● Dataset records
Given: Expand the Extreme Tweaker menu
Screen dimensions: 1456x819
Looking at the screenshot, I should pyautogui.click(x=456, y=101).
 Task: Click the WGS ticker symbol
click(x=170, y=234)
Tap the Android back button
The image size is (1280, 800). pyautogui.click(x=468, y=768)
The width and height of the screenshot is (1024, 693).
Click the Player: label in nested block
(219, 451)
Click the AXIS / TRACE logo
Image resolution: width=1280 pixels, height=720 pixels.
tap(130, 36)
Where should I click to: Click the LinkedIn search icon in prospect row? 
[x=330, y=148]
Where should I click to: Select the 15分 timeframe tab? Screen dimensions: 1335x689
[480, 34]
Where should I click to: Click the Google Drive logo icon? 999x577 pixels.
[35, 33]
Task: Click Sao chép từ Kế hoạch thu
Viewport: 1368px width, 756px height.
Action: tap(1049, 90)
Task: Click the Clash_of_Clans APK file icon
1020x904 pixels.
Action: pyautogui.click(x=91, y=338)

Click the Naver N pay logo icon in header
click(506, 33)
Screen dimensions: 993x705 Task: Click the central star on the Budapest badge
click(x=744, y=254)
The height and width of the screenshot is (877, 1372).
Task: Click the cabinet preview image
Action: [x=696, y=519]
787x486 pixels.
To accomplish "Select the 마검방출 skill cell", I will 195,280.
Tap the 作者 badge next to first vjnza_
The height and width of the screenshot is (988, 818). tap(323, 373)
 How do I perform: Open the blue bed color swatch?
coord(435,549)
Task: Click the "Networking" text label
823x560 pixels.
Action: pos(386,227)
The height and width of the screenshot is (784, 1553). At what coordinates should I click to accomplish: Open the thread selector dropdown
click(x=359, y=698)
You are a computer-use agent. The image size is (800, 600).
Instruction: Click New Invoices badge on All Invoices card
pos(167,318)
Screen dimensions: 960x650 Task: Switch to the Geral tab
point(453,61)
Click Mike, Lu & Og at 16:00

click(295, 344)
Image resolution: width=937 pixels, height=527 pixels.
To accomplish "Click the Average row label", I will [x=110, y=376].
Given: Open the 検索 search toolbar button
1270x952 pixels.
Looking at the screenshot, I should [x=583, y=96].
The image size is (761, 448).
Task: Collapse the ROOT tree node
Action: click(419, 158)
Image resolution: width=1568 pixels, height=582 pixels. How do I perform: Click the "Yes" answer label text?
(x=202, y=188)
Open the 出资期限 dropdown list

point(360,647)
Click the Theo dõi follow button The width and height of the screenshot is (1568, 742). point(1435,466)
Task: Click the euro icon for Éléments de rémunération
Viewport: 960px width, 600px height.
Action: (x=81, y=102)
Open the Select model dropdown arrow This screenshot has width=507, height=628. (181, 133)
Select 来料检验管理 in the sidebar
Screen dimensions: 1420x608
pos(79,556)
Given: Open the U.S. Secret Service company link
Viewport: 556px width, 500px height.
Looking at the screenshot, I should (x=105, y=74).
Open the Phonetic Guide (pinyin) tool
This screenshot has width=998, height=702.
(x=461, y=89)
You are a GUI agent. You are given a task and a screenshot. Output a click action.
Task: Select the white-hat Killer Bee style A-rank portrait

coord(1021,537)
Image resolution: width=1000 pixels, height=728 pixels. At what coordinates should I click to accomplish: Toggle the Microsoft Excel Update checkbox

● About this task
What you return must be the lines from the line holding "You are a GUI" through the final line of the material, word for word, and nothing more.

● Result of this exercise
You are a GUI agent. You are given a task and a screenshot. Output a click action.
Task: Select the white-hat Killer Bee style A-rank portrait

coord(1021,537)
Image resolution: width=1000 pixels, height=728 pixels. At what coordinates should I click to accomplish: Toggle the Microsoft Excel Update checkbox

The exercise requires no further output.